Copy everything from the line containing "Image resolution: width=1920" down to the line containing "center [1881, 19].", switching "screenshot" to "screen capture" and changing nothing else. Leave the pictures out of your copy.

→ **Records supplied**:
>> START

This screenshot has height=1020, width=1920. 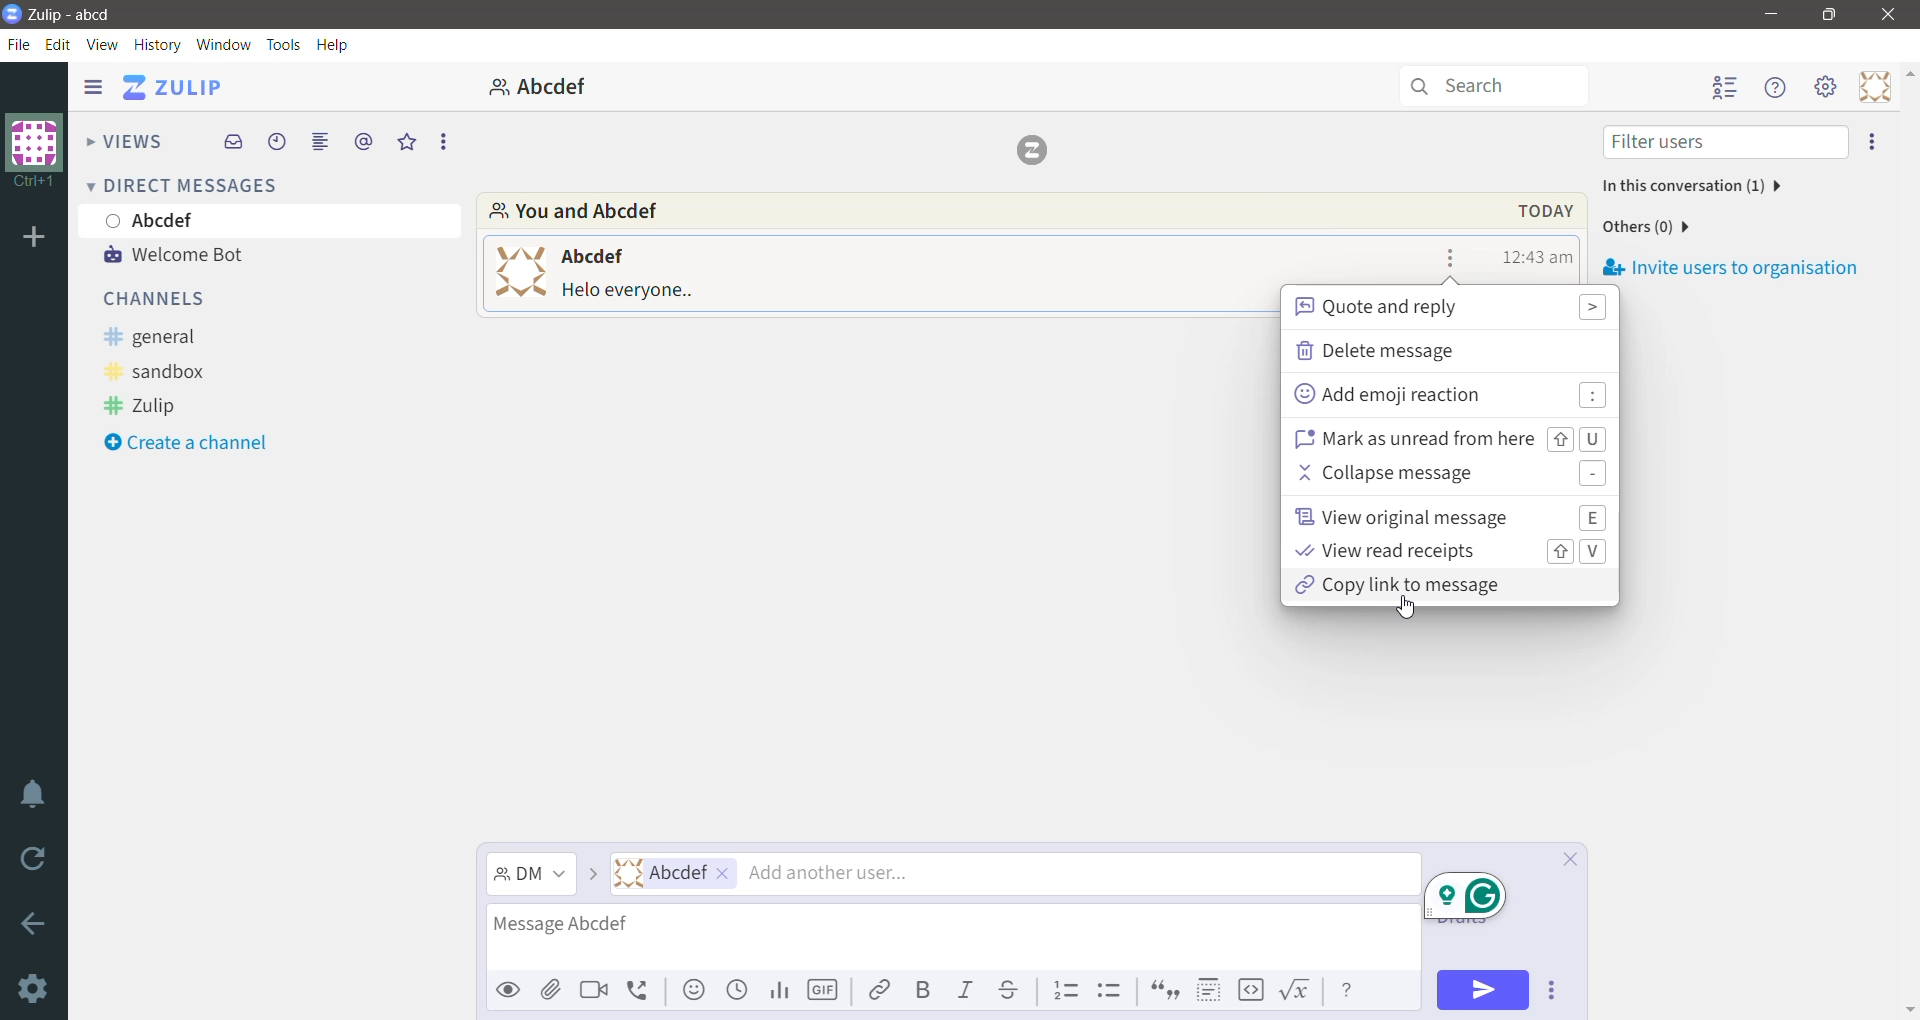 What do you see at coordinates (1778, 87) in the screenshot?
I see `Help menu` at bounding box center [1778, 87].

>> END
>> START

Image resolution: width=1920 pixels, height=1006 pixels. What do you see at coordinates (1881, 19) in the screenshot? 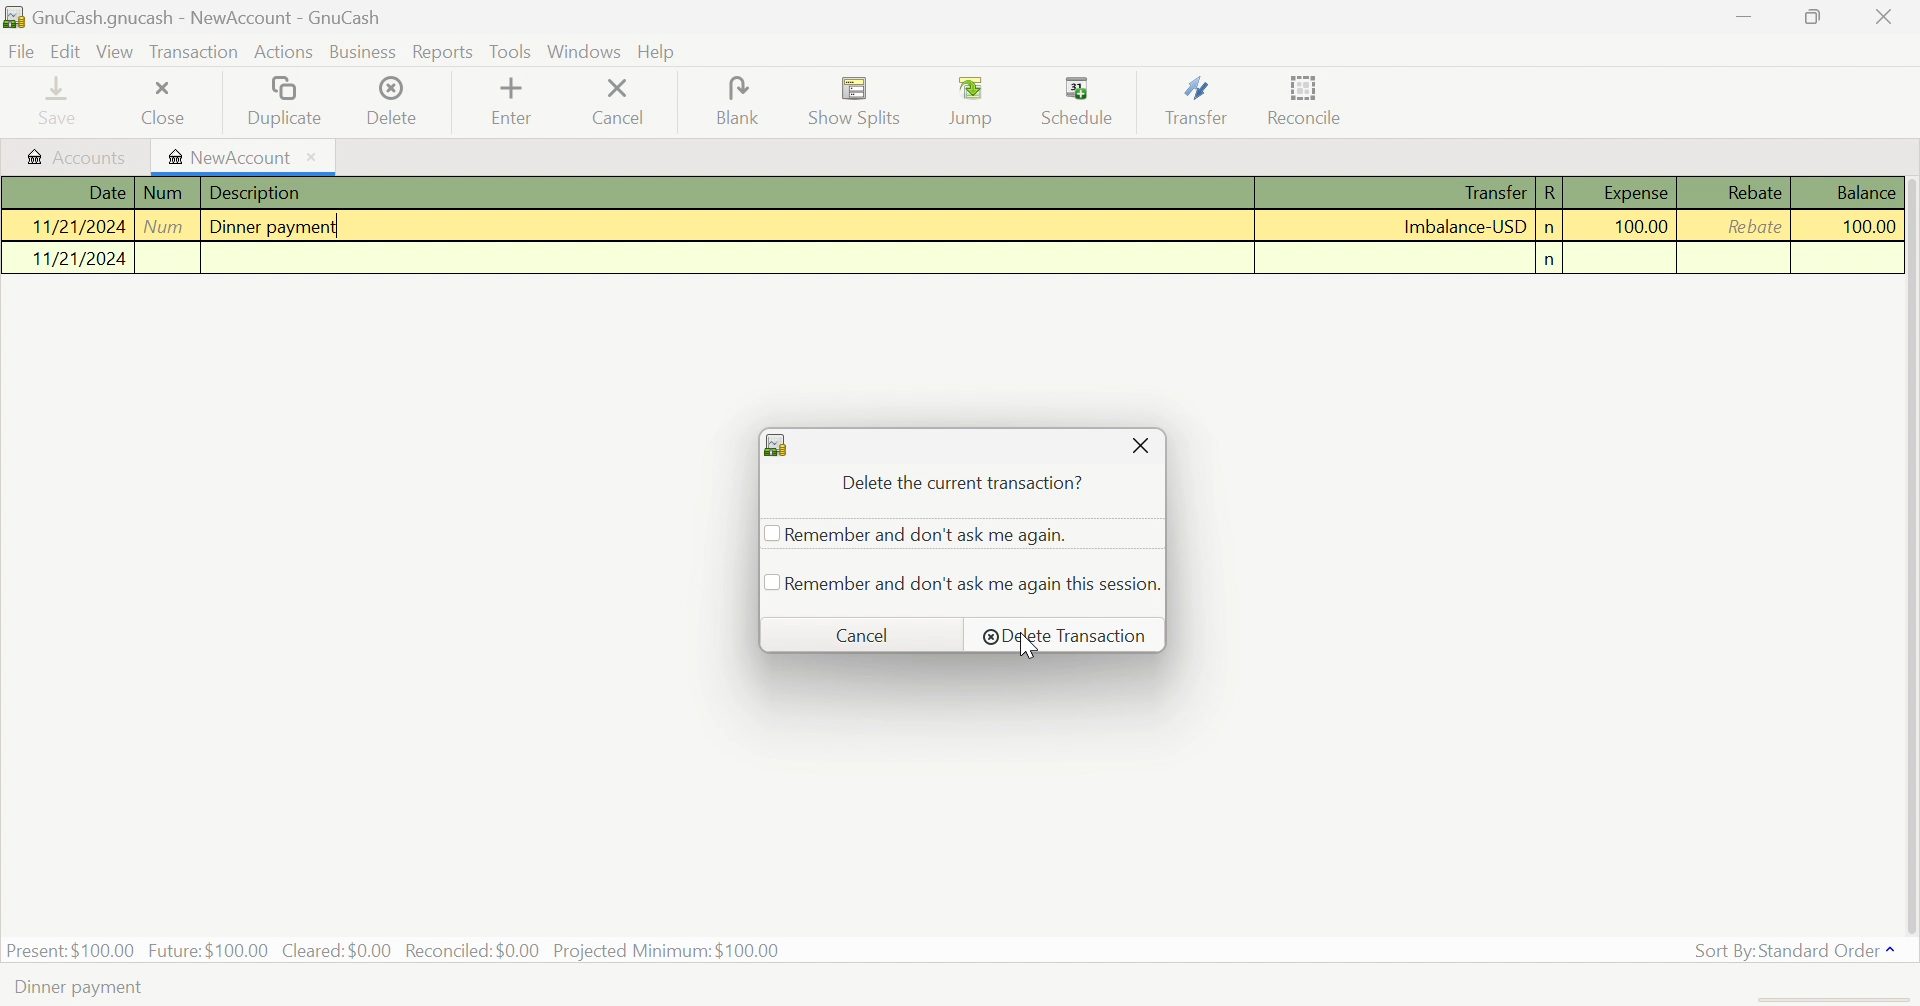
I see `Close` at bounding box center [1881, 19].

>> END
>> START

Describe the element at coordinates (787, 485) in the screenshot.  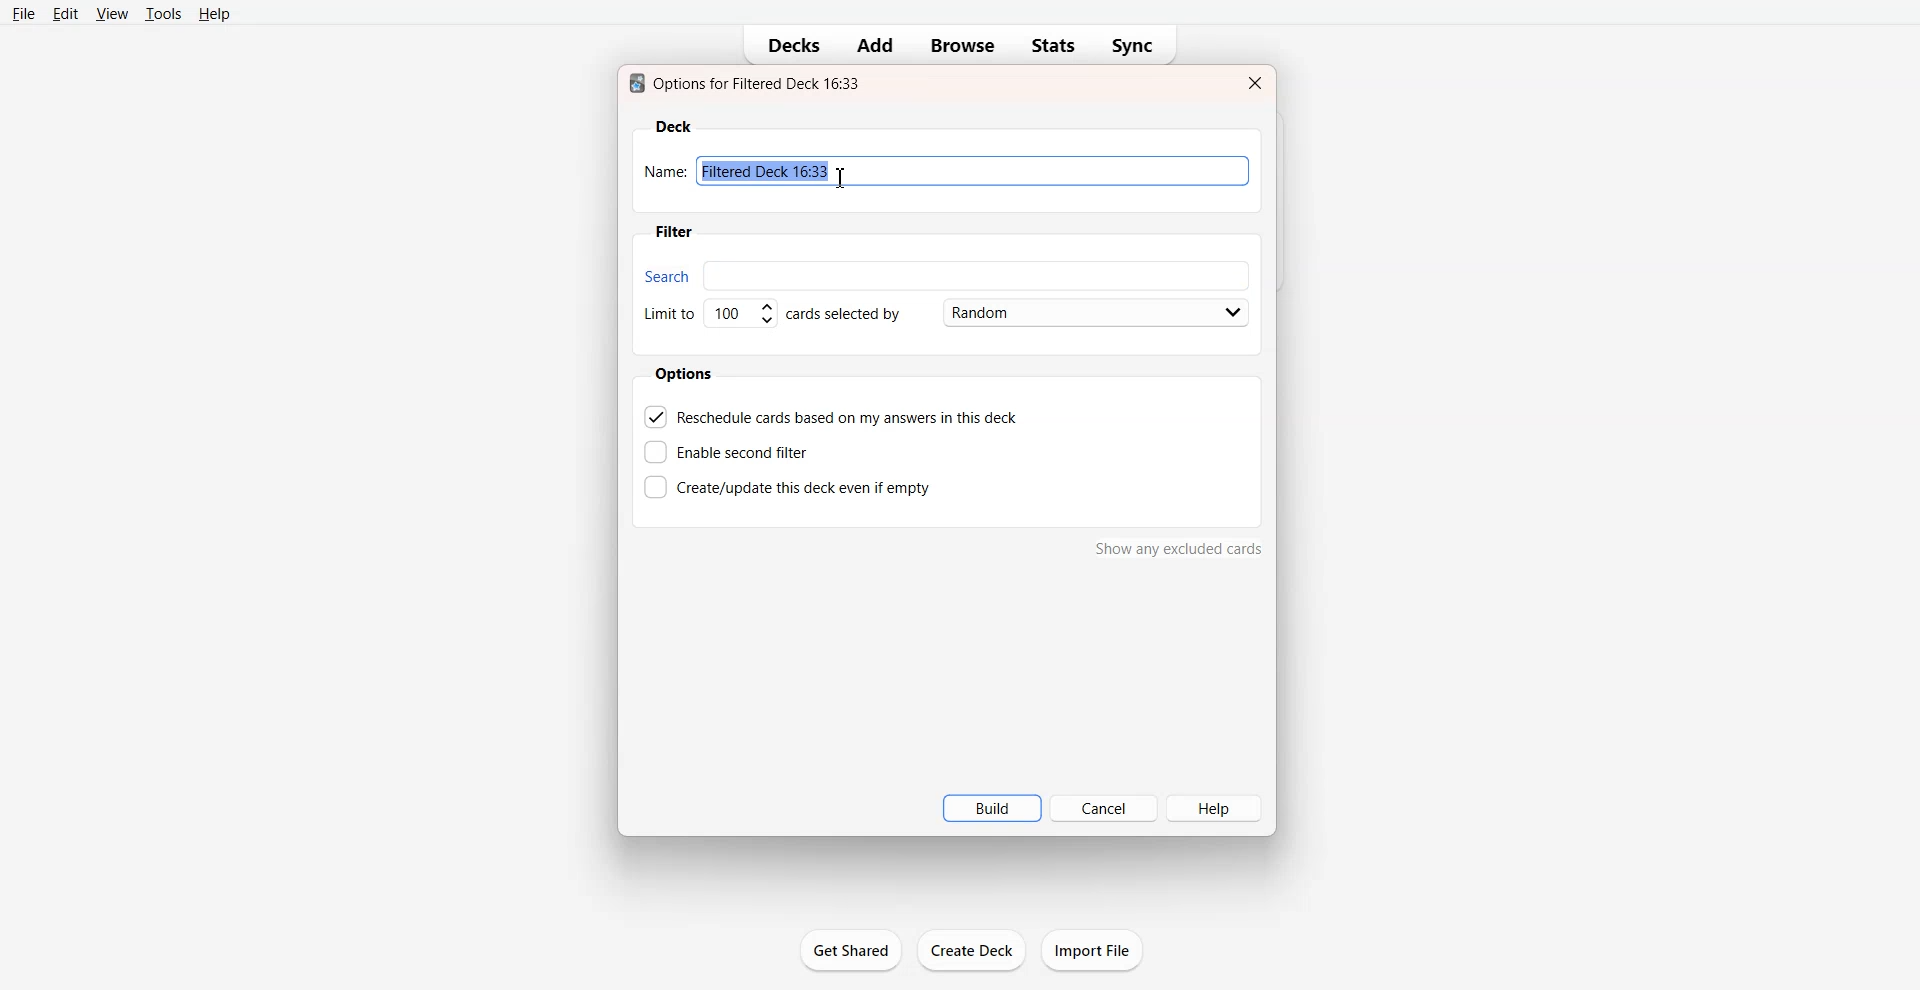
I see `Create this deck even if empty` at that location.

>> END

→ **Solution**:
Image resolution: width=1920 pixels, height=1006 pixels. What do you see at coordinates (1881, 19) in the screen capture? 
I see `Close` at bounding box center [1881, 19].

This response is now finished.